* _Exercise aim_: Lines with the word "selector" are the ones wanted. Copy each of them from the entries below.

### Entries provided ###

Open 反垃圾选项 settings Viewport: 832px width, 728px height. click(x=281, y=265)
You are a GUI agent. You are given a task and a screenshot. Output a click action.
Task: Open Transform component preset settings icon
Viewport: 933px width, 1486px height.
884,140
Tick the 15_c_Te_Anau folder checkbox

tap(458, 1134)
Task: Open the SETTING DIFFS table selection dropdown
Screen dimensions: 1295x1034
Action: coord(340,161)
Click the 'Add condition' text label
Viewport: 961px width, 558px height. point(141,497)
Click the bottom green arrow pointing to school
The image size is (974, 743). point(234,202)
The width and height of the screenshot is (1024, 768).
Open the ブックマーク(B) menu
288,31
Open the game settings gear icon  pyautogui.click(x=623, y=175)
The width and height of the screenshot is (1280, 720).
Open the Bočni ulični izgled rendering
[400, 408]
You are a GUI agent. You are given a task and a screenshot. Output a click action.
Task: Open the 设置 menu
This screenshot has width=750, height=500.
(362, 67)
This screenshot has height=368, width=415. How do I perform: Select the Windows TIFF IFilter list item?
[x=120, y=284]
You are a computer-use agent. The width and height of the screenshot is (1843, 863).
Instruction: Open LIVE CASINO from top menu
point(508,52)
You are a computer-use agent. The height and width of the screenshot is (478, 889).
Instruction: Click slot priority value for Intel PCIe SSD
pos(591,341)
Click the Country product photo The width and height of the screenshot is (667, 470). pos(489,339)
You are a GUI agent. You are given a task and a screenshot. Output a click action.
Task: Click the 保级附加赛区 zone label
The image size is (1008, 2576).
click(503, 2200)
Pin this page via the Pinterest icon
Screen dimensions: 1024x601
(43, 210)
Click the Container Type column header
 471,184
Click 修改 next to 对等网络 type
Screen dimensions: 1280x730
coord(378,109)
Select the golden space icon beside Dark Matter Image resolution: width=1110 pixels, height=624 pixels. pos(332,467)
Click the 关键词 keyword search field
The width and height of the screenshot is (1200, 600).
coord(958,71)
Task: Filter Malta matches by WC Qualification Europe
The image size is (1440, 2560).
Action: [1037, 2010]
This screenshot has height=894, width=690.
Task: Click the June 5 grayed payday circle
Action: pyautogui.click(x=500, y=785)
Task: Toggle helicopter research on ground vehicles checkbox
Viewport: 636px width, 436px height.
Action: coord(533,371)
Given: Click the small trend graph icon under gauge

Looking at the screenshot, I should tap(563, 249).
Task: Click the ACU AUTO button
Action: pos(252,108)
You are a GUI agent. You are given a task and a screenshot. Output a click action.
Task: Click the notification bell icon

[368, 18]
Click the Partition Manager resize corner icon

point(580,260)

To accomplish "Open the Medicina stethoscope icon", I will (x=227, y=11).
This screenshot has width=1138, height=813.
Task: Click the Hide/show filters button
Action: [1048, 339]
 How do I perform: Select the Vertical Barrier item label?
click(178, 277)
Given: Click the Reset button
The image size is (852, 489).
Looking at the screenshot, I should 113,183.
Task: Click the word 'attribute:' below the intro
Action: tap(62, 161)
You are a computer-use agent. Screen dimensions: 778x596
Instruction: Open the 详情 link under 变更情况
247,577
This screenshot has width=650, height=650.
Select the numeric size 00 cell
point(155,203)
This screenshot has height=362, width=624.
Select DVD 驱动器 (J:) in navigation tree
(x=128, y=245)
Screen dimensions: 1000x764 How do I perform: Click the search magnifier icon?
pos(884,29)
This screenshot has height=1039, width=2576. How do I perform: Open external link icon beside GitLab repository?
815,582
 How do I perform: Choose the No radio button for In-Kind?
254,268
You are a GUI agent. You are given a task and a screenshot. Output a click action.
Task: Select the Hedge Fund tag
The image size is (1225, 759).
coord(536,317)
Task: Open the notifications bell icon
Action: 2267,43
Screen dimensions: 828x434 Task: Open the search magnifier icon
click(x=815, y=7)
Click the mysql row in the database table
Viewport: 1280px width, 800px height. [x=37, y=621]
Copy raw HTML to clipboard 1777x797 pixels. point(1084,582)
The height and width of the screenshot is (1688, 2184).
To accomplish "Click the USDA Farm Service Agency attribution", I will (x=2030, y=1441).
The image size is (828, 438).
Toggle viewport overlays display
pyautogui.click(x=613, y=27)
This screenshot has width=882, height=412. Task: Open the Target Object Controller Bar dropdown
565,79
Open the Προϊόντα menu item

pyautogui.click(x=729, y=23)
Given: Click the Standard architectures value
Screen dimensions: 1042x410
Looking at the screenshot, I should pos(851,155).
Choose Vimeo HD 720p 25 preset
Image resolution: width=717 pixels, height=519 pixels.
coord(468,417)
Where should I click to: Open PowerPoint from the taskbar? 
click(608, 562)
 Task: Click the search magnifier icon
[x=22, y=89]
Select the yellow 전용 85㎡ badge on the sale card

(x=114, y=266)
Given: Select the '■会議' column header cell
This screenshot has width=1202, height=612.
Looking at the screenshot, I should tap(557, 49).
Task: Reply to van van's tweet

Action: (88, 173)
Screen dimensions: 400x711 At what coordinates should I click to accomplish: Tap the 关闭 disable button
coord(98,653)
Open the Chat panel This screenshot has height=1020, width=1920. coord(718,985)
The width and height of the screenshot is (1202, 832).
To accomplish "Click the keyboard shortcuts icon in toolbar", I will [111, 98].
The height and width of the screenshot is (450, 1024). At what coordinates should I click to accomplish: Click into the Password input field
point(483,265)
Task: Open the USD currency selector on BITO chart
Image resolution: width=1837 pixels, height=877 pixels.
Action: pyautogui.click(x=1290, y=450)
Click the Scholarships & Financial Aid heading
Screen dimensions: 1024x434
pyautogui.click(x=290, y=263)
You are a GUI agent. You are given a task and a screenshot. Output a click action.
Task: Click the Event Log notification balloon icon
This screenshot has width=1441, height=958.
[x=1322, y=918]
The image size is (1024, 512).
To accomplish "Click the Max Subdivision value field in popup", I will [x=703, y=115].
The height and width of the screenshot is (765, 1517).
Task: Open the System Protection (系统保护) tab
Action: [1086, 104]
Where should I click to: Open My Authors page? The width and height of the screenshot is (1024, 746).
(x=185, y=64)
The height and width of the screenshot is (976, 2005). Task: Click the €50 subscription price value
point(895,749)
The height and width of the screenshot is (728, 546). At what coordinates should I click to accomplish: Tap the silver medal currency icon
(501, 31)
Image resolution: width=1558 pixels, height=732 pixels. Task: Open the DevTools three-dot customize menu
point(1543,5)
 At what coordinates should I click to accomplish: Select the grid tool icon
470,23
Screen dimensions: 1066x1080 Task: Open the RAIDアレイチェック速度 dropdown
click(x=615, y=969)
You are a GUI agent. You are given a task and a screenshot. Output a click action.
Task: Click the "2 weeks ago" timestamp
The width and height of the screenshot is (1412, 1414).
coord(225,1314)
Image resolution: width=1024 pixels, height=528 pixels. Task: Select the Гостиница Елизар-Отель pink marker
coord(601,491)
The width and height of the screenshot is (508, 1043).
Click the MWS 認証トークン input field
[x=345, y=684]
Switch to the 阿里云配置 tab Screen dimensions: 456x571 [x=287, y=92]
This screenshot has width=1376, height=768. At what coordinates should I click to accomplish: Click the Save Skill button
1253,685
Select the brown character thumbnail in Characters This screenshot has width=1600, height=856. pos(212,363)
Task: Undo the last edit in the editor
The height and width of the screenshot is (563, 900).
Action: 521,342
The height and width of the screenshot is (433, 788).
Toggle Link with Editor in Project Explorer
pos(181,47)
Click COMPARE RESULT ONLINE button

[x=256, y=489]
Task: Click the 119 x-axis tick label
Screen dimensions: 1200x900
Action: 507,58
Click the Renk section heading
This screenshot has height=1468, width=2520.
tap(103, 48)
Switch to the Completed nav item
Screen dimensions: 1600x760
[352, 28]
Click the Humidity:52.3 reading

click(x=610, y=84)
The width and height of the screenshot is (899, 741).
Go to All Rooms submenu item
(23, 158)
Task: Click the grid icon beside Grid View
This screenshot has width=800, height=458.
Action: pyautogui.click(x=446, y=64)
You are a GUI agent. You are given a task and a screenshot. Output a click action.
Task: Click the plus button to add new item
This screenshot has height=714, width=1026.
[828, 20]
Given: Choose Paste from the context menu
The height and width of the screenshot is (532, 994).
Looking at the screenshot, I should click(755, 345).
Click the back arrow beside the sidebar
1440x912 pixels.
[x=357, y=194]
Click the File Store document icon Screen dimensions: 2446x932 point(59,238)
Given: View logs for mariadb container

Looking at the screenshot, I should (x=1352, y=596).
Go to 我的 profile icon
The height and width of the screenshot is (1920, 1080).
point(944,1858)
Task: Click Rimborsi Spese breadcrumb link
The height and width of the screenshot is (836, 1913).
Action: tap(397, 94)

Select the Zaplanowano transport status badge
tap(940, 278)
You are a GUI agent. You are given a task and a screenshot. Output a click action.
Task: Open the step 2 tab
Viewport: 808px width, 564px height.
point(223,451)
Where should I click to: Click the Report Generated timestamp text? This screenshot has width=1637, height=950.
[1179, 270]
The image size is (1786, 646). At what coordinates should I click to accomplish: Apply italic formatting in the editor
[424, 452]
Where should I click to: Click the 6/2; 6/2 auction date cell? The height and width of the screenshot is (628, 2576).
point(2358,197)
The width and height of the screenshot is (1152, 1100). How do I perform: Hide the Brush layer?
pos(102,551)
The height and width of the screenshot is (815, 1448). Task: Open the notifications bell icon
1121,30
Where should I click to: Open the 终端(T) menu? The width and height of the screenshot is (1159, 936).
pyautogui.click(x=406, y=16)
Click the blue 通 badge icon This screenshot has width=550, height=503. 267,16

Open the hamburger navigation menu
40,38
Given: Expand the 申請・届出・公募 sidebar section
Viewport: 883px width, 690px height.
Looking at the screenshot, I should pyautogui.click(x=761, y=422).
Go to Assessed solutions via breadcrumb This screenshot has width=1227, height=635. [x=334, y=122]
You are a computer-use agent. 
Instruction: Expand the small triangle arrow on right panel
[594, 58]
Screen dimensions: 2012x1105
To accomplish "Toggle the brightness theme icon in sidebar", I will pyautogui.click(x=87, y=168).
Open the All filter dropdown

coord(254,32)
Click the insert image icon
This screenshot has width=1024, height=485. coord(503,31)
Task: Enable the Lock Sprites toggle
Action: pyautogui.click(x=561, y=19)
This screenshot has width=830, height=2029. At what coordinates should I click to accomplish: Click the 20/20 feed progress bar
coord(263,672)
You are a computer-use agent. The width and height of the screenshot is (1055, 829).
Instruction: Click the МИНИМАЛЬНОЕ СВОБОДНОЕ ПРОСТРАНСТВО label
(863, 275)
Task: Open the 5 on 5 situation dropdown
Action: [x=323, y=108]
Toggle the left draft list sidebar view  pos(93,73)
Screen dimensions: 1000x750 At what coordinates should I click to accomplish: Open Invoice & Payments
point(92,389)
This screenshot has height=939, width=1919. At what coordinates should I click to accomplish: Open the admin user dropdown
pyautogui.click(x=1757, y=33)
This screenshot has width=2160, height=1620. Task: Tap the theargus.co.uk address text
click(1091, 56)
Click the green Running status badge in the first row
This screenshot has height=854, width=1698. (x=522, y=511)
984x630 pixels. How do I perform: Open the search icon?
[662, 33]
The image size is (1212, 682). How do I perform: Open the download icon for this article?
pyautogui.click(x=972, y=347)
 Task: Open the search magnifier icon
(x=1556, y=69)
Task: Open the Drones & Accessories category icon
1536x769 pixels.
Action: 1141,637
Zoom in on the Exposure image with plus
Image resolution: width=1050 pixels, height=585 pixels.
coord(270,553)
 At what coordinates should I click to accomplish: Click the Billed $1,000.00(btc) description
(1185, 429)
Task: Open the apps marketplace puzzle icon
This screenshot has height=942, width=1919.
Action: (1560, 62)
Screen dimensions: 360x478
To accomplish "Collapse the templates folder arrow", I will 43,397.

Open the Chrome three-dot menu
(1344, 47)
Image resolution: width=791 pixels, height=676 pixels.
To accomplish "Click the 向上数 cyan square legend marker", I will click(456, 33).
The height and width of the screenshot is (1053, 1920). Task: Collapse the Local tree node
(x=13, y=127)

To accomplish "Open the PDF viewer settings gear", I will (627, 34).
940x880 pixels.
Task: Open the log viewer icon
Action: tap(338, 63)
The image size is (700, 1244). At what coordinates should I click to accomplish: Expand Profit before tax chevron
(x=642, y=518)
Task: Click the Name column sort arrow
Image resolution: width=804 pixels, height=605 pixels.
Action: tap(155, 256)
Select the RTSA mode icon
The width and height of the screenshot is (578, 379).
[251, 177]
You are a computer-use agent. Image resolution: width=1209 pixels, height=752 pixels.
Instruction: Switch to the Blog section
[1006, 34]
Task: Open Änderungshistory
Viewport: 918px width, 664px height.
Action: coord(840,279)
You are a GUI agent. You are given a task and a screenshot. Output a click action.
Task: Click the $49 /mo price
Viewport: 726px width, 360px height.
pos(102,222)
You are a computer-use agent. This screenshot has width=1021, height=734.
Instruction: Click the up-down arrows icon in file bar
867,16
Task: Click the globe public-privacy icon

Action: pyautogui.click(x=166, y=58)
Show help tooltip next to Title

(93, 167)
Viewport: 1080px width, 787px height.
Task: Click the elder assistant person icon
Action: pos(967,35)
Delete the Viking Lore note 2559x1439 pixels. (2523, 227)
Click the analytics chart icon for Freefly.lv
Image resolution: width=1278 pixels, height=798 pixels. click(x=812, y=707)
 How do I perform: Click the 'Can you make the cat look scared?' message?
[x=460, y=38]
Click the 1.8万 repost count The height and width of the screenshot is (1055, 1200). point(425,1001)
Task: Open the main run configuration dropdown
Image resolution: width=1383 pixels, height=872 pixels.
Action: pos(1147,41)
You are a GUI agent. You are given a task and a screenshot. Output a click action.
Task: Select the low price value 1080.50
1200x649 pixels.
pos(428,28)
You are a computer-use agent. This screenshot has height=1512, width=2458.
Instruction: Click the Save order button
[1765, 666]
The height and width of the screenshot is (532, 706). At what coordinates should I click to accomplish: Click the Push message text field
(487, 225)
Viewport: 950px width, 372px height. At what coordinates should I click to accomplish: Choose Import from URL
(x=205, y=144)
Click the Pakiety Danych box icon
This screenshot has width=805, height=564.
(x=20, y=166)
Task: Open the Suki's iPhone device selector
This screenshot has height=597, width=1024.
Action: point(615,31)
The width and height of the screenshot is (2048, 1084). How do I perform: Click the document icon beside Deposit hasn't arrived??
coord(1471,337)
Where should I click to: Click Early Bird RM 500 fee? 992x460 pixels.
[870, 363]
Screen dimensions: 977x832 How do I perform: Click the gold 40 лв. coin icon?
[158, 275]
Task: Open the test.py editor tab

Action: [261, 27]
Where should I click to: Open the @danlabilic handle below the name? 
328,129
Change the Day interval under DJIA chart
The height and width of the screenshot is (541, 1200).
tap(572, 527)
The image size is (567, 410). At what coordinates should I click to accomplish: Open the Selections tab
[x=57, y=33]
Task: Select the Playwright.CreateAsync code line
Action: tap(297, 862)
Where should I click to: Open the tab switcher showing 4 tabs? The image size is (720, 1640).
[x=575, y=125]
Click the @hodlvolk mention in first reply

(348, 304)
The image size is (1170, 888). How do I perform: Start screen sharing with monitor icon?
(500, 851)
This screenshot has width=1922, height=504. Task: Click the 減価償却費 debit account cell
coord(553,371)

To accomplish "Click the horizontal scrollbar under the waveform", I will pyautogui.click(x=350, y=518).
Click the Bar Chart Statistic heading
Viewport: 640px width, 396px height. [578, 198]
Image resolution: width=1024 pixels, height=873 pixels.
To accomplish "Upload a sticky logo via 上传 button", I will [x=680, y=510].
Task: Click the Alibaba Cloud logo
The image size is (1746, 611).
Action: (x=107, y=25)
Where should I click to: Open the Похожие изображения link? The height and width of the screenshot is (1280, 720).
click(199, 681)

###

* _Answer box_:
Task: Open the USD currency selector on BITO chart
Task: Open the Suki's iPhone device selector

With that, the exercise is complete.